§ **Required action**
Below are records to repeat exactly; do not include any pictures.

Collected data entries:
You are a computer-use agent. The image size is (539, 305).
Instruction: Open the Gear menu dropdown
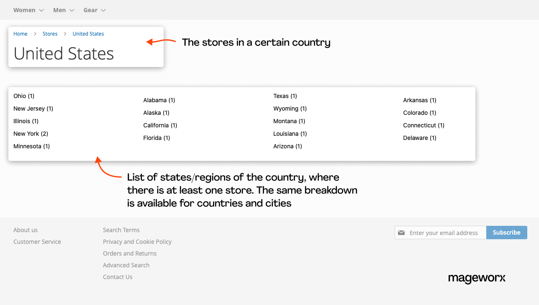(x=95, y=10)
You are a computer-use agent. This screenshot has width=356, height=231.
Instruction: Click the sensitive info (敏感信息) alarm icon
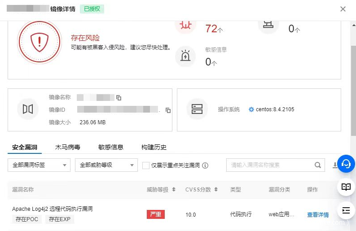pos(185,56)
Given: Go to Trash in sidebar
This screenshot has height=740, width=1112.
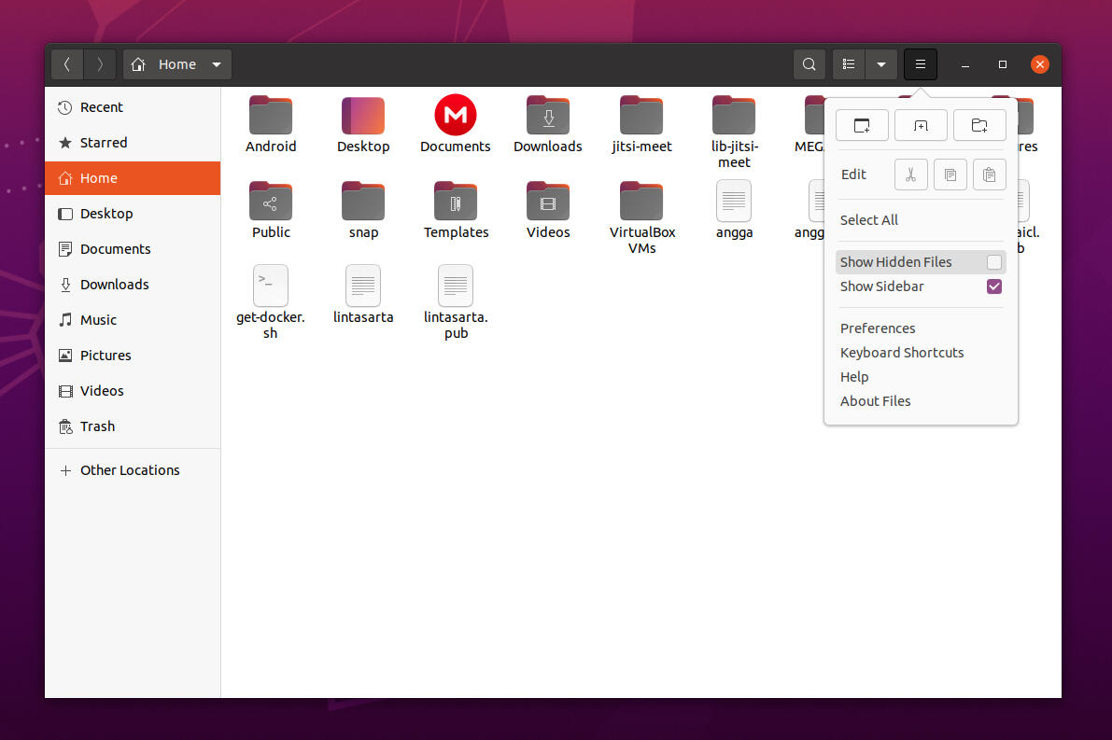Looking at the screenshot, I should [x=97, y=426].
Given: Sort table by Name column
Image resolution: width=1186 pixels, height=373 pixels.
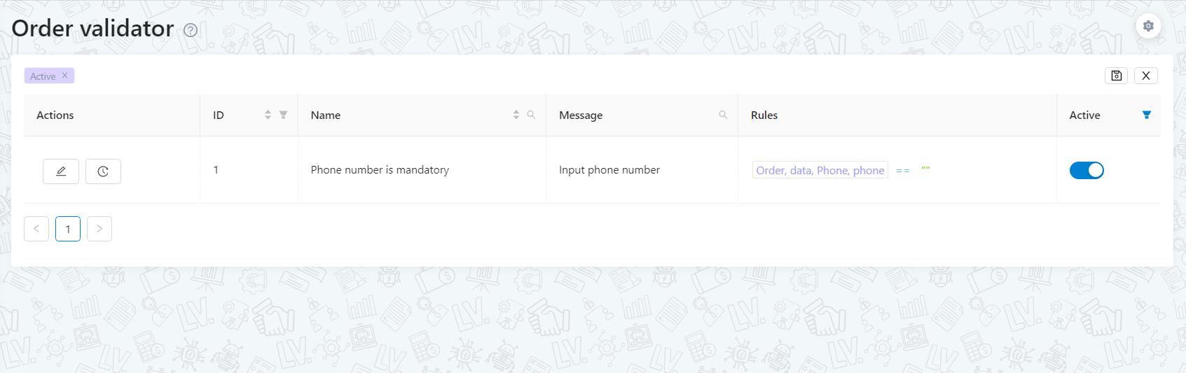Looking at the screenshot, I should [x=516, y=115].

§ **Solution**
You are a computer-use agent. The image size is (539, 305).
Instruction: Open the Gear menu dropdown
(x=95, y=10)
You are a computer-use agent. This screenshot has width=356, height=231.
Instruction: Click the sensitive info (敏感信息) alarm icon
pos(185,56)
Given: Go to Trash in sidebar
This screenshot has height=740, width=1112.
Looking at the screenshot, I should [x=97, y=426].
Given: Sort table by Name column
Image resolution: width=1186 pixels, height=373 pixels.
Looking at the screenshot, I should [x=516, y=115].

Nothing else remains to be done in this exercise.